Scarlet gave a grunt, and tongues of flame licked out between her teeth. “Dozens. That many could pull me from the sky. Especially if I were carrying my egg.”

Richard smiled. “That’s why you need me. I will think of a plan.”

Zedd screamed. Kahlan and Chase both jerked back. Kahlan’s brow wrinkled. He had never done this before when he had sought out the night stone. The sun was already down, but in the fading light she could see his skin was nearly as white as his hair.

She grasped him by the shoulders. “Zedd! What is it?”

He didn’t answer. His head fell to the side as his eyes rolled back. He still wasn’t breathing, but that much was normal; he hadn’t breathed in the past when he sought the night stone. She exchanged a worried glance with Chase. Kahlan could feel Zedd shivering under her hands. She shook him again.

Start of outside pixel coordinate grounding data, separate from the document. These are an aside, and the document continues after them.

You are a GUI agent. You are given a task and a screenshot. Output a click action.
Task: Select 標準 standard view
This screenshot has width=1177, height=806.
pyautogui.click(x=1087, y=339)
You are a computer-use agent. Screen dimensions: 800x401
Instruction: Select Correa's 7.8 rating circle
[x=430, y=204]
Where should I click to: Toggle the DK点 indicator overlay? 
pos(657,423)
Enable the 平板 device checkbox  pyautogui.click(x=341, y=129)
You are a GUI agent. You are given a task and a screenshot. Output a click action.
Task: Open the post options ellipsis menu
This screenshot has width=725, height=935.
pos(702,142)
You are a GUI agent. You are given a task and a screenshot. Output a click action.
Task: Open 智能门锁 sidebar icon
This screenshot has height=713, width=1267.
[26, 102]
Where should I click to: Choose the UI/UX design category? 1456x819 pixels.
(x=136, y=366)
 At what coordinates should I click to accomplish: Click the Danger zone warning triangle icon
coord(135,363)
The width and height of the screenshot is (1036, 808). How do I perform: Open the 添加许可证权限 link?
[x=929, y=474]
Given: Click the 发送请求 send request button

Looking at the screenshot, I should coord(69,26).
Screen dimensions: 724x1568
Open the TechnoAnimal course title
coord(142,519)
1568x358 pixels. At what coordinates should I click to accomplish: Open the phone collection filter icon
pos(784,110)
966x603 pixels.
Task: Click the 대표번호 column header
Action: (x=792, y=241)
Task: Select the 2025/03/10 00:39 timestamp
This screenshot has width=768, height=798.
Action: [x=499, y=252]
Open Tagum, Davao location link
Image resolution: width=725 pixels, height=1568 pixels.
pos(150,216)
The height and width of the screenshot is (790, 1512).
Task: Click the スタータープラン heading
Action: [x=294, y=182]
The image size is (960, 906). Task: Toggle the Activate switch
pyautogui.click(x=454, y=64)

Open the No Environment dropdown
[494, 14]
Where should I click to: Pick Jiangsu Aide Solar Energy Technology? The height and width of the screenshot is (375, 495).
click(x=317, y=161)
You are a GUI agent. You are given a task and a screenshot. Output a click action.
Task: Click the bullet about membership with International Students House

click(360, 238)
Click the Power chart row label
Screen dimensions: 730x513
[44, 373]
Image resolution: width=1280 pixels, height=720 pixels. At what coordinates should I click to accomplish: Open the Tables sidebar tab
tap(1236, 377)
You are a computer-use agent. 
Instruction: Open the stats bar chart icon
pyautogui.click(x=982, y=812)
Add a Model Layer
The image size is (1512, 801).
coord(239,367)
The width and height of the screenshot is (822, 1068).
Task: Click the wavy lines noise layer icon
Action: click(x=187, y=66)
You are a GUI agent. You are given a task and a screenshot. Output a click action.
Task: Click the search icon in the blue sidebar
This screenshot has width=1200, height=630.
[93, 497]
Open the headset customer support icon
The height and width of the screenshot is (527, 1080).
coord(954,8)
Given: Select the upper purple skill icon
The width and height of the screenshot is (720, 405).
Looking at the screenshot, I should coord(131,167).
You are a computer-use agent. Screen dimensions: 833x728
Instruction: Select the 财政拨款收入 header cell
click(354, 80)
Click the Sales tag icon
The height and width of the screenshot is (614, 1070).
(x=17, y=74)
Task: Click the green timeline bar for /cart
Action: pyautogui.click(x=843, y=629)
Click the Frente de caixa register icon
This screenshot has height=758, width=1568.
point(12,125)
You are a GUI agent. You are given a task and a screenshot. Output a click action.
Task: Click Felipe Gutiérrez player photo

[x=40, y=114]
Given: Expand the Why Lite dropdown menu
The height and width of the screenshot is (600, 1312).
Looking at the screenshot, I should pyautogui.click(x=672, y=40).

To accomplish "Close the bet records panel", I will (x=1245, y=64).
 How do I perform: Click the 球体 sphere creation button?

“Zedd! Stop it! Come back!”

He gave a gasp, whispered something. Kahlan put her ear by his mouth. He whispered again.

Kahlan was horrified. “Zedd, I can’t do that to you.”

“What did he say?” Chase demanded.

She looked up at the boundary warden, her eyes wide in fear. “He said to touch him with my power.”

“Underworld!” Zedd gasped. “Only way.”

“Zedd, what’s happening?”

“I’m trapped,” he whispered. “Touch me or I’m lost. Hurry.”

“You better do as he says,” Chase warned.

Kahlan didn’t like that idea one bit. “Zedd, I can’t do that to you!”

“It’s the only way to break the hold. Hurry.”

“Do it!” Chase bellowed. “There’s no time to argue!”

“May the good spirits forgive me,” she whispered as she closed her eyes.

She felt trapped by panic; she had no choice. Dreading what she was going to do, her mind fell silent, calm. In the calm, she relaxed her restraint. She felt her power build, taking her breath away. Released, the power slammed into the wizard.

There was a hard impact to the air all about. Thunder with no sound. Pine needles rained down all about. Leaning over them, Chase gave a little grunt of pain; he was closer than he should have been. Silence fell over the woods. Still the wizard did not breathe.

Zedd stopped shaking, his eyes came down, he blinked a few times, his hands came up and he gripped Kahlan’s arms. With a gasp, he took a breath.

“Thank you, dear one,” he managed through the deep breaths.

Kahlan was surprised that the power, the magic, didn’t seem to have taken him. It should have. She was relieved it hadn’t, but astonished.

“Zedd, are you all right?”

The wizard gave a nod. “Thanks to you. But if you hadn’t been here, or had waited any longer, I would have been trapped in the underworld. Your power has brought me back.”

“Why didn’t it change you?”

Zedd straightened his robes, seeming a little embarrassed at his helpless predicament. “Because of where I was.” He held his chin up. “And because I’m a wizard of the First Order. I used your Confessor’s power as a lifeline, to find my way back. It was like a beacon of light in the darkness. I followed it back without letting it touch me.”

“What were you doing in the underworld?” Chase asked before she had a chance.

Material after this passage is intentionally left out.